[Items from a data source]

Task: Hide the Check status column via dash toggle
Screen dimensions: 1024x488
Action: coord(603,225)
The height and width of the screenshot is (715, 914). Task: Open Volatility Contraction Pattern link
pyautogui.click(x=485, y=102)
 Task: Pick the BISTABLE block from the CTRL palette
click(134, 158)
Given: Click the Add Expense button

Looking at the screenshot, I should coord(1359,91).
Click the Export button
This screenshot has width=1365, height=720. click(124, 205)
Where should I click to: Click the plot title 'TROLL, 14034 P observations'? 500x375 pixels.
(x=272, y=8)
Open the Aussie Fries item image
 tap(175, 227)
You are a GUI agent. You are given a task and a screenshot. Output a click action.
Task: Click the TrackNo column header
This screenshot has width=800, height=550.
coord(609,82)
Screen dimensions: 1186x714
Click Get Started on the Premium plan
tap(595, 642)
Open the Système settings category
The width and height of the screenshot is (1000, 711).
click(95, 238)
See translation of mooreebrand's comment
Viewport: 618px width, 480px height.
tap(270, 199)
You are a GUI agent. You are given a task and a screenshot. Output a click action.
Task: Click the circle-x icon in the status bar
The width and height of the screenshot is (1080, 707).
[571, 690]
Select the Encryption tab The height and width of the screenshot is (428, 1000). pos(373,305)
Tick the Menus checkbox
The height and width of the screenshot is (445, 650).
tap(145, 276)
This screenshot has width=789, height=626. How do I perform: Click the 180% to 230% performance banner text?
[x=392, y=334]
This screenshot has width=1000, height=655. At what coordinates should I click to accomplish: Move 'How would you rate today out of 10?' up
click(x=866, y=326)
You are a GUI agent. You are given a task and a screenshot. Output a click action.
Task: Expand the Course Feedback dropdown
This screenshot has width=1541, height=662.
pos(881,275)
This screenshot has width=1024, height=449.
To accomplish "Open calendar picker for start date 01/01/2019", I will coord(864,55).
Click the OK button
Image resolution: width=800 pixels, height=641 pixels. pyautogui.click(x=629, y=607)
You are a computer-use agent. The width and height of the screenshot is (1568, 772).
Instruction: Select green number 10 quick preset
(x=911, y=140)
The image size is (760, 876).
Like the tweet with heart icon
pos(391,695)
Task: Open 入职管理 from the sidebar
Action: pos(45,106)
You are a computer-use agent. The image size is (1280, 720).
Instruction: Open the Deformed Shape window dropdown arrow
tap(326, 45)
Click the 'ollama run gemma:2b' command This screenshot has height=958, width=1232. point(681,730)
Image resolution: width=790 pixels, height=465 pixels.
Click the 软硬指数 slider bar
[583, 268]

Problem requirements: Produce an exact copy of the entries above.

Solution to this task:
Task: Hide the Check status column via dash toggle
Screen dimensions: 1024x488
Action: coord(603,225)
The height and width of the screenshot is (715, 914). Task: Open Volatility Contraction Pattern link
pyautogui.click(x=485, y=102)
 Task: Pick the BISTABLE block from the CTRL palette
click(134, 158)
Given: Click the Add Expense button

Looking at the screenshot, I should coord(1359,91).
Click the Export button
This screenshot has width=1365, height=720. click(124, 205)
Where should I click to: Click the plot title 'TROLL, 14034 P observations'? 500x375 pixels.
(x=272, y=8)
Open the Aussie Fries item image
 tap(175, 227)
You are a GUI agent. You are given a task and a screenshot. Output a click action.
Task: Click the TrackNo column header
This screenshot has width=800, height=550.
coord(609,82)
Screen dimensions: 1186x714
Click Get Started on the Premium plan
tap(595, 642)
Open the Système settings category
The width and height of the screenshot is (1000, 711).
click(95, 238)
See translation of mooreebrand's comment
Viewport: 618px width, 480px height.
tap(270, 199)
You are a GUI agent. You are given a task and a screenshot. Output a click action.
Task: Click the circle-x icon in the status bar
The width and height of the screenshot is (1080, 707).
[571, 690]
Select the Encryption tab The height and width of the screenshot is (428, 1000). pos(373,305)
Tick the Menus checkbox
The height and width of the screenshot is (445, 650).
tap(145, 276)
This screenshot has width=789, height=626. How do I perform: Click the 180% to 230% performance banner text?
[x=392, y=334]
This screenshot has width=1000, height=655. At what coordinates should I click to accomplish: Move 'How would you rate today out of 10?' up
click(x=866, y=326)
You are a GUI agent. You are given a task and a screenshot. Output a click action.
Task: Expand the Course Feedback dropdown
This screenshot has width=1541, height=662.
pos(881,275)
This screenshot has width=1024, height=449.
To accomplish "Open calendar picker for start date 01/01/2019", I will coord(864,55).
Click the OK button
Image resolution: width=800 pixels, height=641 pixels. pyautogui.click(x=629, y=607)
You are a computer-use agent. The width and height of the screenshot is (1568, 772).
Instruction: Select green number 10 quick preset
(x=911, y=140)
The image size is (760, 876).
Like the tweet with heart icon
pos(391,695)
Task: Open 入职管理 from the sidebar
Action: pos(45,106)
You are a computer-use agent. The image size is (1280, 720).
Instruction: Open the Deformed Shape window dropdown arrow
tap(326, 45)
Click the 'ollama run gemma:2b' command This screenshot has height=958, width=1232. point(681,730)
Image resolution: width=790 pixels, height=465 pixels.
Click the 软硬指数 slider bar
[583, 268]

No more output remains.